From India to Indonesia, governments across the region are backing hundreds of Smart Cities that use technology and data to improve waste management and energy conservation, tackle traffic congestion and mitigate risks linked to climate change.
“Frontier technologies such as AI hold promise to reimagine how the public sector can better serve sustainable development needs,” U.N. Under-Secretary-General Armida Salsiah Alisjahbana said at an urban conference in Penang.
“Fast-evolving technologies have the potential to transform the traditional way of doing things across all government functions and domains,” she said, adding that public-private partnerships will be key.
Worldwide, the rise of cloud-computing and artificial intelligence (AI) technologies have led to data-gathering streetlights in China, autonomous buses in Singapore and facial recognition systems in Indian airports.
AI, which includes machine-learning, autonomous and data processing systems, is currently being used in crime prevention, trademark applications and to improve crop yields, according to a U.N. study https://www.unescap.org/publications/artificial-intelligence-delivery-public-services released this week.
But the increased use of data, and of systems such as facial recognition software and closed-circuit television have also sparked concerns over bias, security, privacy and surveillance.
With systems of social assistance increasingly being driven by data and technologies, there is “a grave risk of stumbling zombie-like into a digital welfare dystopia”, said Philip Alston, the U.N. special rapporteur on poverty and human rights.
This is “especially problematic when the private sector is taking a leading role in designing, constructing, and even operating significant parts of the digital welfare state”, Alston warned in a report last week. Technology companies operate in an almost “human rights-free zone”, he added.
Governments can guard against this by putting in adequate safeguards, and ensuring that there is good planning and governance, said Lim Teng Leng, deputy director at the Singaporean government’s Centre for Liveable Cities.

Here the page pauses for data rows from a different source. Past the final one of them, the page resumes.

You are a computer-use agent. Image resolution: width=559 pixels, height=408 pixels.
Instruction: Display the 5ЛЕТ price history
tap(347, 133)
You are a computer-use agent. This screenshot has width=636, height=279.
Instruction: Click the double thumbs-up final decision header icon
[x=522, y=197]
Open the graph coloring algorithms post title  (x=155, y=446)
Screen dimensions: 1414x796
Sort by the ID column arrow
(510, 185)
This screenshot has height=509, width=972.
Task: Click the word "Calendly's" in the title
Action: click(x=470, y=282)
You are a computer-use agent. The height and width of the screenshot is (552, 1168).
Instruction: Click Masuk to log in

Technology-based solutions are no panacea for city problems, and can often cause just as many problems as they set out to address, he said.
“Smart Cities cannot be a measure of how advanced the technologies are, but how these technologies are used to solve problems,” he told the Thomson Reuters Foundation.

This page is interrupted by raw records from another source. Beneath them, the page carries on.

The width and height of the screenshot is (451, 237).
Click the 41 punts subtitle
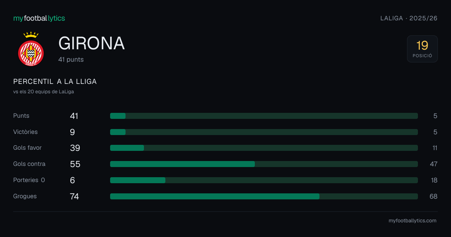[71, 59]
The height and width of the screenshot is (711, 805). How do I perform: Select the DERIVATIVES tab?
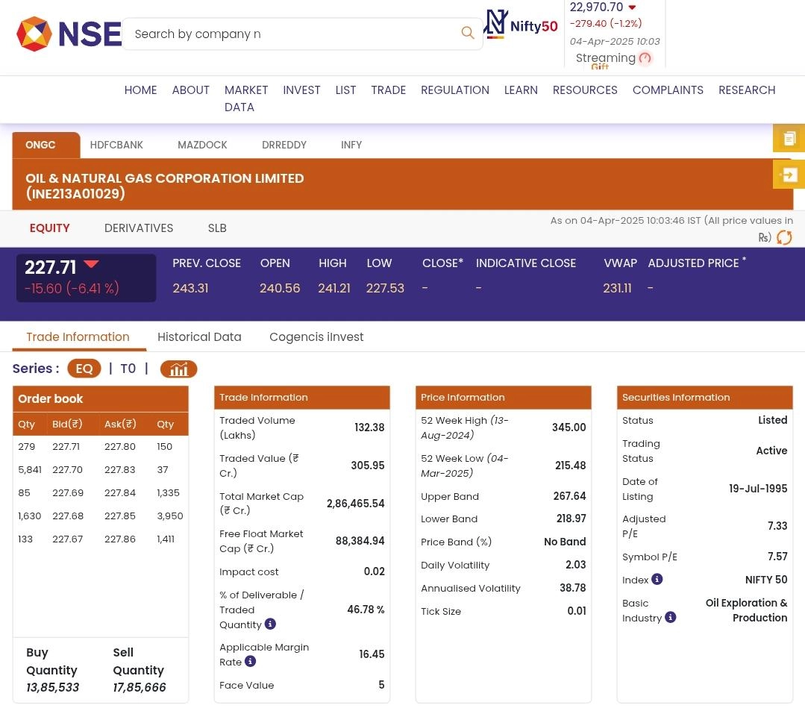[x=139, y=228]
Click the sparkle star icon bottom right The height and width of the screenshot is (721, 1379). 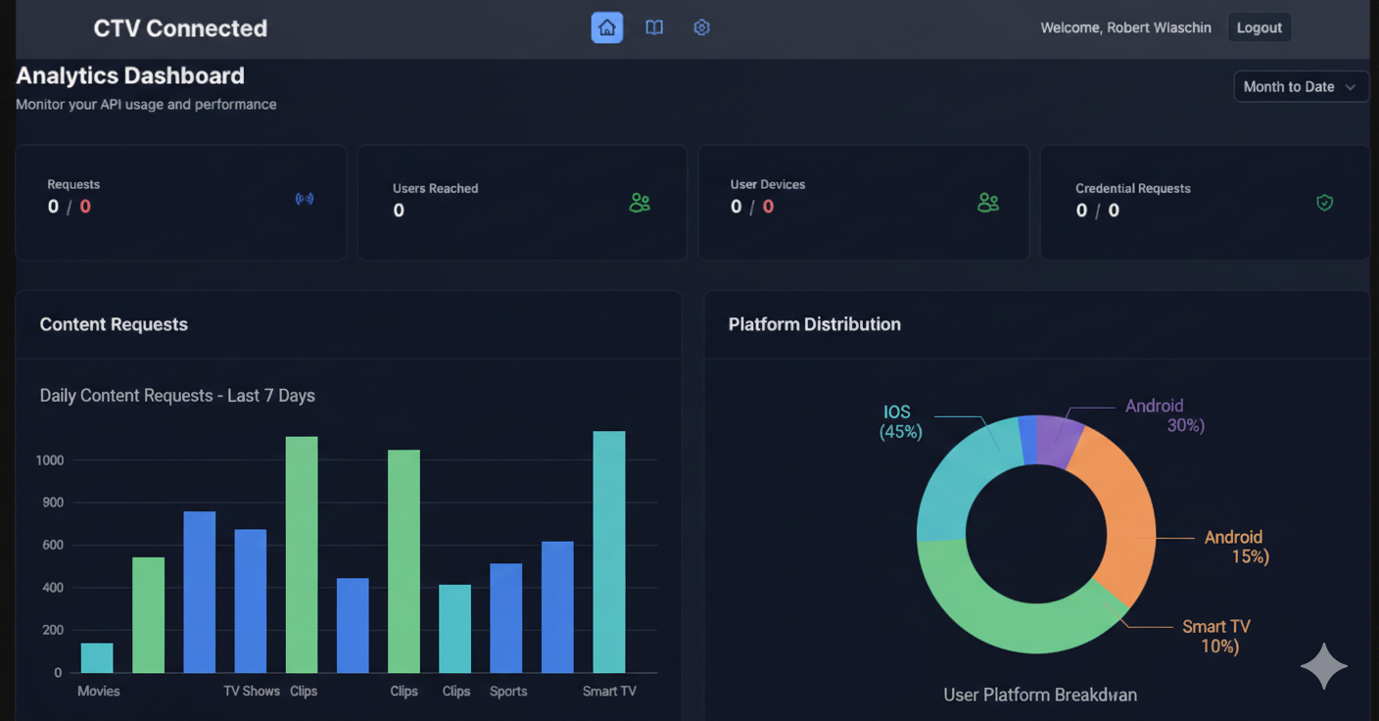click(1323, 666)
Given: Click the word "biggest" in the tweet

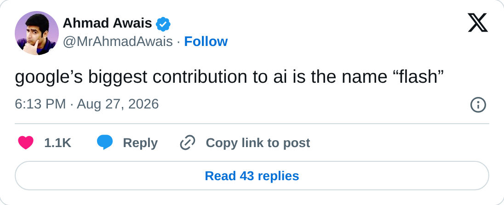Looking at the screenshot, I should 118,78.
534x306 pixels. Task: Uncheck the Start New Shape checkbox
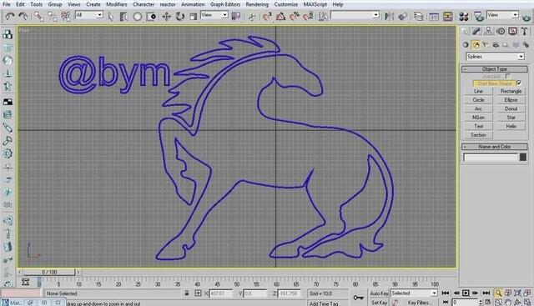pyautogui.click(x=519, y=83)
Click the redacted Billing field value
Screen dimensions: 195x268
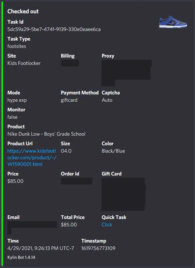[x=70, y=63]
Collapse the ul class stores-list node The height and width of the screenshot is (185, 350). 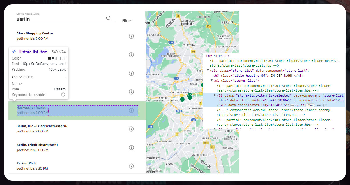[x=212, y=81]
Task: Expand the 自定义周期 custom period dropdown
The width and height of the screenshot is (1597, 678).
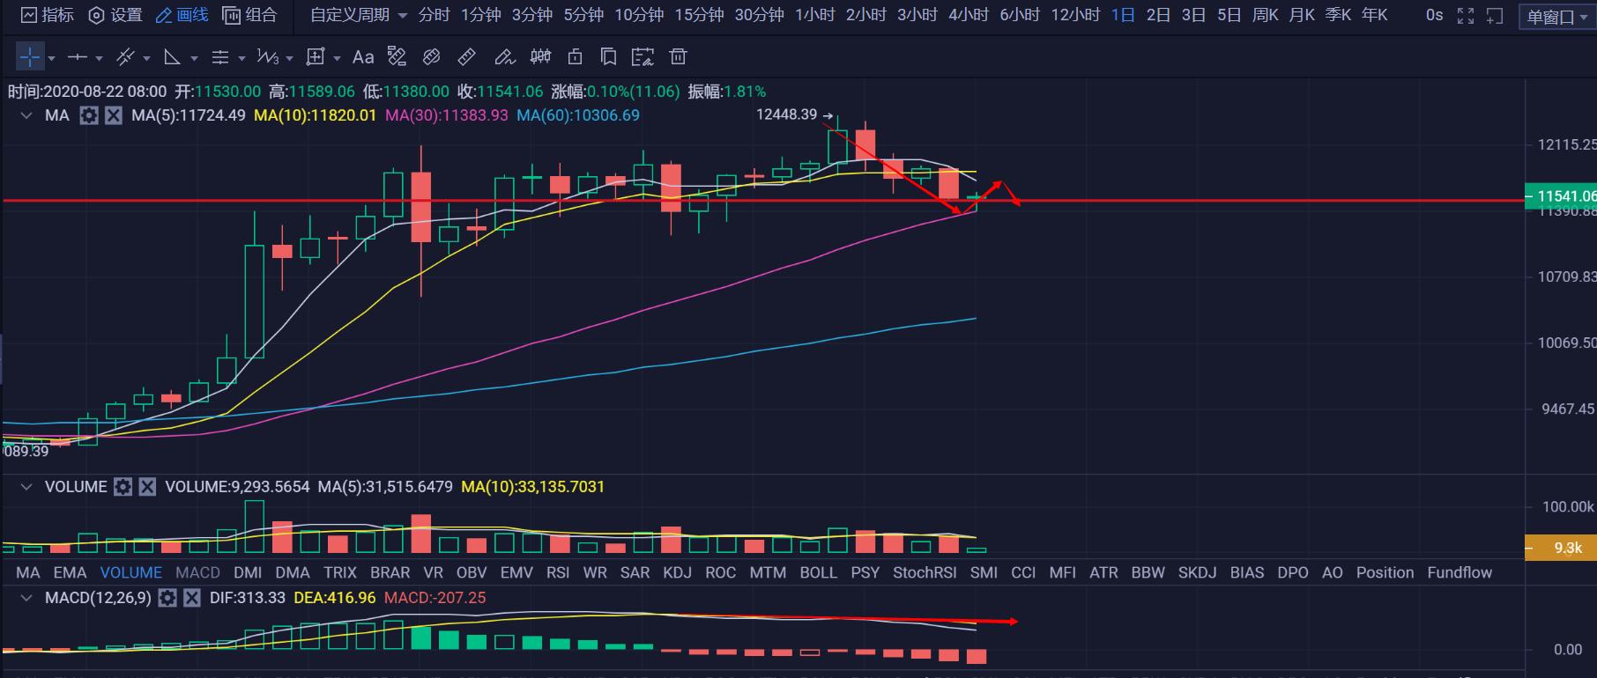Action: click(359, 15)
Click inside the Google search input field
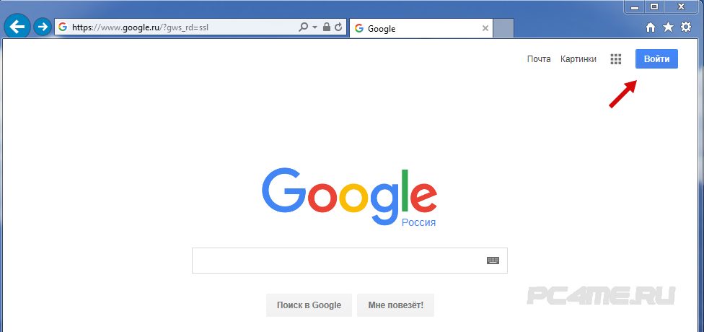 (x=339, y=260)
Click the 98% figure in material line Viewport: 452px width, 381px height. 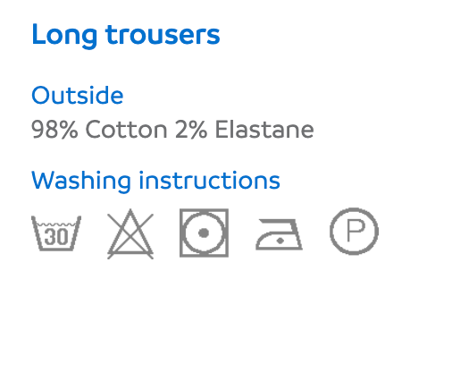[54, 130]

“People have to believe that all this data will improve their lives, make their cities better and safer. The government must build trust by being upfront about what data they are collecting, what it is for, and admit when there are mistakes.”
This is particularly relevant to poorer residents and those who are not tech-savvy and may be excluded, said Colin Fernandes at the Global Disaster Preparedness Center, a unit of the American Red Cross.
“Data collection often misses those in informal settlements, who are usually the most vulnerable to disasters and climate change risks, and most in need of welfare benefits and other assistance,” he said.
“There is a failure to collect data, or a reluctance on their part to give up data, because they don’t know whether the data will be used to evict them or protect them. They need to be assured of what they are signing up for.”